● Lesetext
# taz.de -- Kommentar Friedensnobelpreis für EU: Humor haben sie, die Norweger
       
       > Norwegen ist nicht in der EU und will auch nicht hinein – und zeichnet
       > diese nun mit dem Friedensnobelpreis aus. Das ist schon lustig.
       
 (IMG) Bild: Der Humor des Komitees ist etwas hintergründiger als diese lustigen EU-Kostüme.
       
       Mit der Verleihung des Friedensnobelpreises an die EU hat das norwegische
       Nobelpreiskomitee einen sehr hintergründigen Humor bewiesen. Norwegen
       gehört der Europäischen Union nicht an, die Norweger haben sich einer
       Mitgliedschaft mehrfach verweigert, sie dürfen also ihre gigantischen
       natürlichen Ressourcen selbstbestimmt verwalten.

● Vorliegende Daten
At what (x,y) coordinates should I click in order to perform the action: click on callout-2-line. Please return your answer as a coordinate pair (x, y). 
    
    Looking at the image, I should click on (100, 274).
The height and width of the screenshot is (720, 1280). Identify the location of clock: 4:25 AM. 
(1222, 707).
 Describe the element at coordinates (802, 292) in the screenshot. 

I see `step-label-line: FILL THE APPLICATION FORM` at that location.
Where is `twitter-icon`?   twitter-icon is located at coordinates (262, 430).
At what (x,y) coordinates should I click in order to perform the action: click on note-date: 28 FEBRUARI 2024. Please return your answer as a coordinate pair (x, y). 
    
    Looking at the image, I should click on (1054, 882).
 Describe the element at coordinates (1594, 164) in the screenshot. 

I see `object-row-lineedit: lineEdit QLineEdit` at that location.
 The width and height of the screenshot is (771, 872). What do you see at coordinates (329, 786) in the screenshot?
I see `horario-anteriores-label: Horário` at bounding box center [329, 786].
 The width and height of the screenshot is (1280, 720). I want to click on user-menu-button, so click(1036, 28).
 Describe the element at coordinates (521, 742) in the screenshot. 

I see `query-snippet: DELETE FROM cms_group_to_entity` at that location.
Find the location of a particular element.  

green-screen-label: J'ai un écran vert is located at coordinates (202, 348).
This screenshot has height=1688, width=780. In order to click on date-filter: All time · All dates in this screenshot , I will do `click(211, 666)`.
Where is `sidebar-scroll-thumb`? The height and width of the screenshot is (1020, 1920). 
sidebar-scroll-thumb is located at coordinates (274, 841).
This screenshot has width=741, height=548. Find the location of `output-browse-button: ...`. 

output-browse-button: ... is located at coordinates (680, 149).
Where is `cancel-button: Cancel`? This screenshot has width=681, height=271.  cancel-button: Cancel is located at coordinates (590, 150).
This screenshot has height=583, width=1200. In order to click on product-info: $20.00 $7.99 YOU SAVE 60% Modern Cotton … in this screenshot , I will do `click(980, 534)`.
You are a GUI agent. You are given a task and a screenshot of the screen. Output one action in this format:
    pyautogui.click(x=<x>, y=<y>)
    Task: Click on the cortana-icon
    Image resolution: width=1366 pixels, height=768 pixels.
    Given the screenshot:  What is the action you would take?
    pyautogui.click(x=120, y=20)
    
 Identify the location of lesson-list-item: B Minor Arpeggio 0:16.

● Aufgabe
Beantworte diese Fragen zum Kommentar über den Friedensnobelpreis für die EU:
1. Welches Land gehört laut Kommentar nicht zur EU und will auch nicht hinein?
2. Womit wird in der Bildunterschrift der Humor des Komitees verglichen?
3. Was dürfen die Norweger laut Kommentar selbstbestimmt verwalten?

● Erledigte Aufgabe
1. Norwegen.
2. Mit lustigen EU-Kostümen.
3. Ihre gigantischen natürlichen Ressourcen.